Dev and Test with Customer Data Samples

Four member hazmat team, joined by some guy in shorts and a polo

The short answer is don’t do it. Accepting customer data samples will only lead to sorrow.

  • Not even if they gave it to you on purpose so you can develop for their use case or troubleshoot their problem.
  • The person who wants you to do that may not be fully authorized to give you that data and you may not be fully authorized to keep it. What if both of you had to explain this transaction to your respective VPs? In advance of a press conference?
  • Even if the customer has changed the names, it’s often possible or even easy to triangulate from outside context and reconstruct damaging data. That’s if they did it right, turning Alice into Bob consistently. More likely they wiped all names and replaced them with XXXXXX, in which case you may be lucky, but probably have garbage instead of data.
  • Even if everyone in the transaction today understands everything that is going on… Norton’s Law is going to get you. Someone else will find this sample after you’re gone and do a dumb.
  • Instead of taking data directly, work with your customer to produce a safe sample.

REDUCE THE DATA

At first, you may look at a big data problem as a Volume or Velocity issue, but those are scaling issues that are easily dealt with later. Variety is the hardest part of the equation, so it should be handled first.
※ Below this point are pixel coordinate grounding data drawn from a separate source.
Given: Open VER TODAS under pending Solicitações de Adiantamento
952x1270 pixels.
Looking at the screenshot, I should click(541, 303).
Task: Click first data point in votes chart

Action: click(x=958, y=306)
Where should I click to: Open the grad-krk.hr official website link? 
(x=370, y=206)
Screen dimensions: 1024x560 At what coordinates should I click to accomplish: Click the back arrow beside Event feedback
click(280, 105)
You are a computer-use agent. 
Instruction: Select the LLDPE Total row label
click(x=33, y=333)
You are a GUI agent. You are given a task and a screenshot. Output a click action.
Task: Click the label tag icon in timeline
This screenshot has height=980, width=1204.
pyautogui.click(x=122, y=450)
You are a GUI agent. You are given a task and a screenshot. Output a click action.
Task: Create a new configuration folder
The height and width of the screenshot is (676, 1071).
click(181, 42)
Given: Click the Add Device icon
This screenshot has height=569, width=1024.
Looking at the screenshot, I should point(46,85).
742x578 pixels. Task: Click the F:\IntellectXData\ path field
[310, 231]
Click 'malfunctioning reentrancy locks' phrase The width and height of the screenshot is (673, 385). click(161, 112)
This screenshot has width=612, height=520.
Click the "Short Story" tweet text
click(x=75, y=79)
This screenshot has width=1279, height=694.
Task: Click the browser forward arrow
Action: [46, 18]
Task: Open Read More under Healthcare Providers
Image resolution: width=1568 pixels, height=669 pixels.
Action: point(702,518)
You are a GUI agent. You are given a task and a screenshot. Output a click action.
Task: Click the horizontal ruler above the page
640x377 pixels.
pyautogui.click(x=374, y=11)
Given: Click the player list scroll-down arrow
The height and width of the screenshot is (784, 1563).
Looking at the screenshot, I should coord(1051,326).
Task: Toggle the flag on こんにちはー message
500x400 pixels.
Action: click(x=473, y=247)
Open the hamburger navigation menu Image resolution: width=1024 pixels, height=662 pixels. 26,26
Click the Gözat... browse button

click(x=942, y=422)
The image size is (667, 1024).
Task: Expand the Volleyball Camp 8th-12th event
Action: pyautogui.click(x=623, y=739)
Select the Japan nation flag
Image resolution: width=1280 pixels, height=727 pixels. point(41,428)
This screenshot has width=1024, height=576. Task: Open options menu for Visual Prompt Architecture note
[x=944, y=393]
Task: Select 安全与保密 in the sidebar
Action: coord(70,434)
Are you working with machine-created logs or human-created documents?

Logs

  1. Find blocks of data that will trigger concern. Since we do not care about recreating a realistic log stream, we can chose to focus only on these events. If we do want the log stream to be realistic for a sales demo, we will need to consider the non-concerning events too, but finding the parts with sensitive data helps you prioritize.
  2. Identify single line events.
    • TIME HOST Service Started Status OK
  3. Identify multi-line transactional events.
    • TIME HOST Received message 123 from Alice to Bob
    • TIME HOST Processed message 123 Status Clean
    • TIME HOST Delivered message 123 to Bob from Alice
  4. Copy the minimum amount of data necessary to produce a trigger into a new file.

Documents

  1. Find individual blocks of data that will trigger concern: names, identifiers, health information, financial information.
  2. Find patterns and sequences of concerning data. For instance a PDF of a government form is a recognizable container of data, so the header is sufficient indicator that you’ve got a problem file. A submitted Microsoft Word resume might have any format, though.
  3. Copy the minimum amount of data necessary to produce a trigger into a new file.

TOKENIZE THE DATA

Simply replacing the content of all sensitive data fields with XXXXXX will work for a single event, but it destroys context. Transactions make no sense, interactions between systems make no sense, and it’s impossible to use the data sample for anything but demoware. If you need to produce data for developing or testing a real product, you need transactions and interactions.

  1. In the new files, replace the sensitive data blocks with tokens.
    1. Use a standard format that can be clearly identified and has a beginning and end, such as ###VARIABLE###.
    2. Be descriptive with your variables: ###USER_EMAIL### or ###PROJECT_NAME### or ###PASSWORD_TEXT### make more sense than ###EMADDR###, ###PJID###, or ###PWD###. Characters are cheap. Getting confused is costly.
    3. Note that you may need to use a sequence number to distinguish multiple actors or attributes. For example, an email transaction has a minimum of two accounts involved, so ###EMAIL_ACCOUNT### is insufficient. ###EMAIL_ACCOUNT_1### and ###EMAIL_ACCOUNT_2### will produce better sample data.
  2. Use randomly generated text or lorem ipsum to replace non-triggering data as needed.
 Defining “as needed” can seem more art than science, but as a rule of thumb it’s less important in logs than documents.

GENERATE THE TEST FILES

Raw samples as above are now suitable for processing in a tool like EventGen or GoGen. This allows you to safely produce any desired Volume, Velocity, and Variety of realistic events without directly using customer data or creating a triangulation problem.